Hastalığın spesifik bir tedavisi ve aşısı yoktur. Hasta kişilerin şikayetlerine yönelik ve varsa komplikasyonlara yönelik tedaviler uygulanabilir.

KORUNMA YOLLARI NELERDİR?

Hasta bireyler ile temastan kaçınarak ve bazı temel temizlik kurallarına dikkat ederek hastalıktan korunulabilir.

  • Eller özellikle tuvalet kullanımı sonrası veya bez değiştirdikten sonra, yemek hazırlamadan veya yemekten önce mutlaka su ve sabunla yıkanmalıdır.

  • Oyuncaklarda dahil olmak üzere kullanılan tüm malzemelerin yüzey temizliğine dikkat edilmelidir.

  • Hastalarla yakın temastan (öpüşme, sarılma gibi…) ve ortak tabak bardak kullanımından kaçınılmalıdır.

  • Ellerin sık sık yıkanması, kirli ellerin ağza ve yüze sürülmemesi çok büyük önem taşır.

  • Bulaşıcı olduğundan el-ayak-ağız hastalığına yakalanan kişilerden uzak durulması gerekir.

  • Ortak yaşam alanlarını sık sık havalandırarak içeri temiz hava girmesini sağlamak gerekir.

  • Okul ve kreşlerde ortam yüzeylerinin günlük temizliği sağlanmalıdır.

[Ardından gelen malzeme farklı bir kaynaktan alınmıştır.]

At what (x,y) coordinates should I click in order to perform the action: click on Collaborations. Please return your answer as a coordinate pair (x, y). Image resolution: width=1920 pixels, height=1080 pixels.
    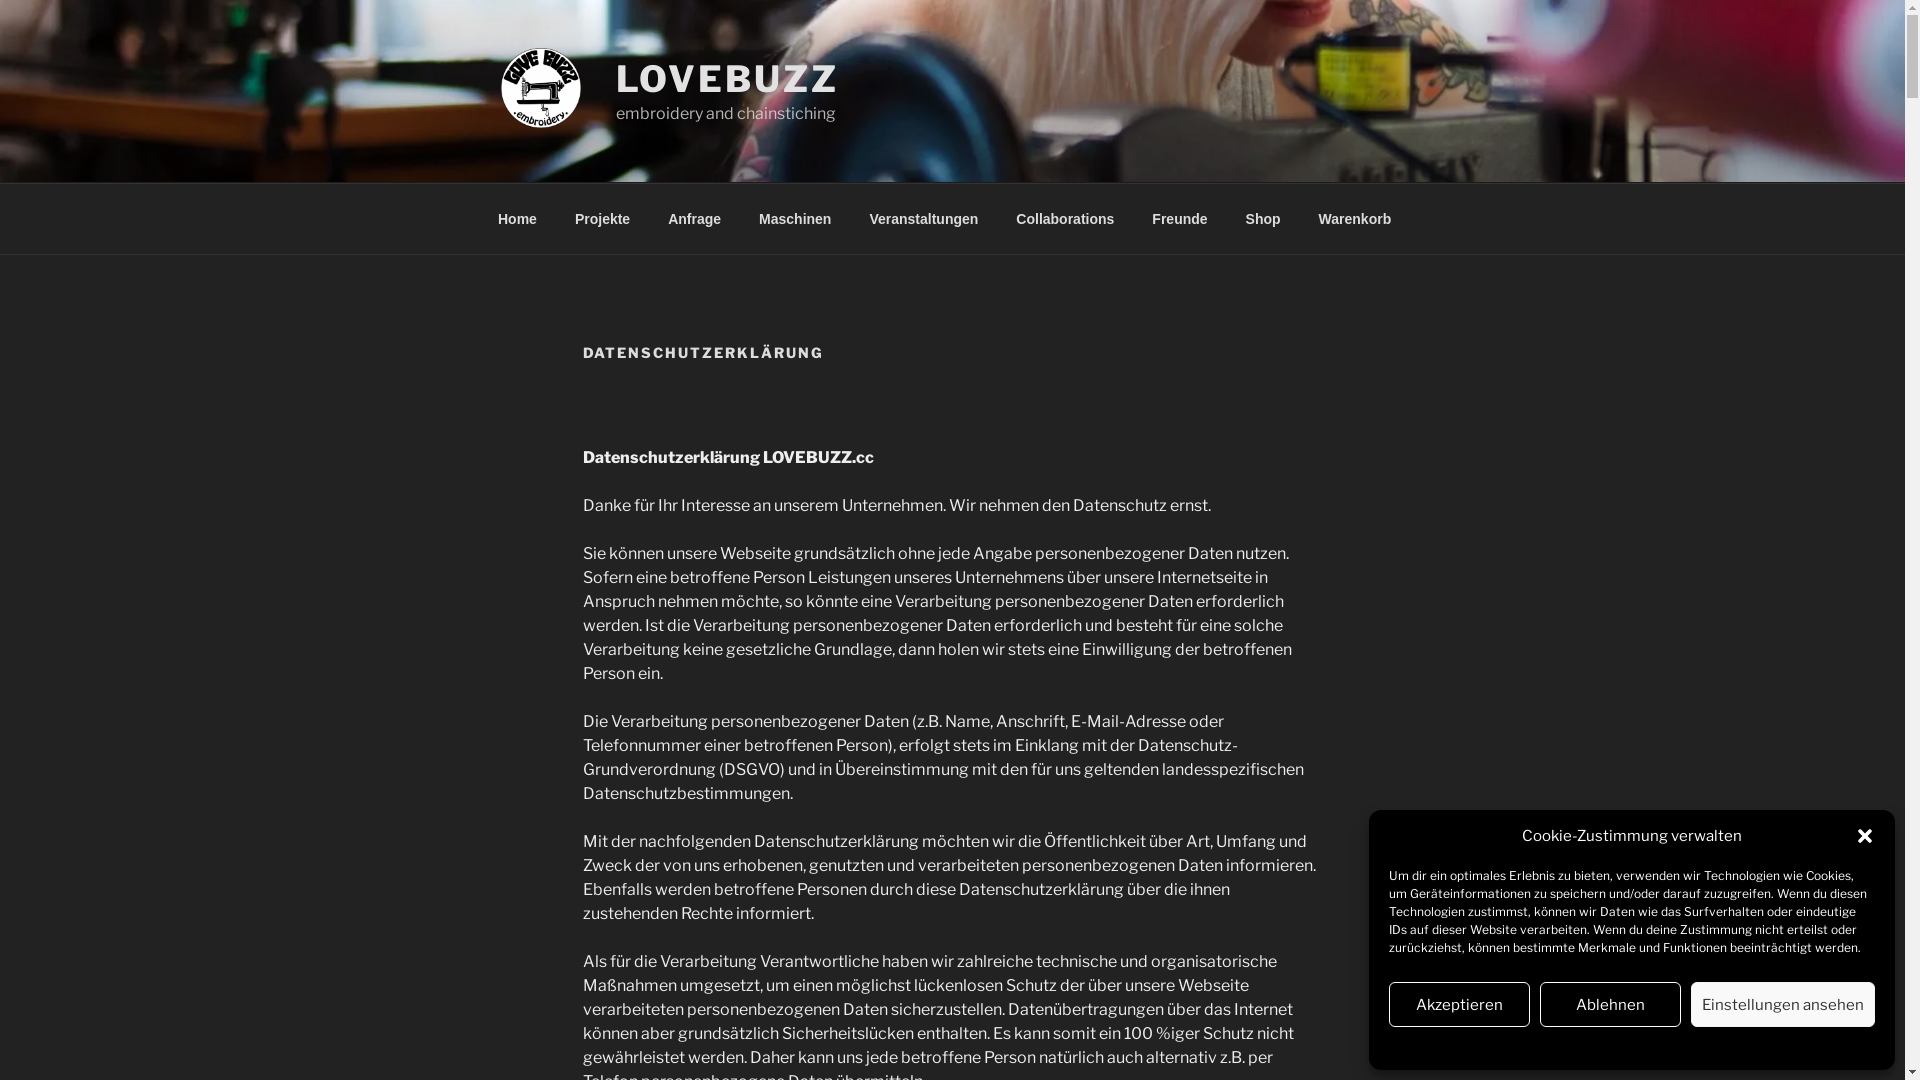
    Looking at the image, I should click on (1065, 218).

  • El-ayak-ağız hastalığına karşı en etkili yöntem hijyendir. Gerekli hijyen ve temizlik kurallarına uyulması durumunda el-ayak-ağız hastalığı riski azalır.  El, ayak, ağız hastalığı ile ilgili, Halk Sağlığı Müdürlükleri tarafından, ihtiyaçlar doğrultusunda sağlık personeline ve halka yönelik eğitimler planlanmakta ve uygulanmaktadır.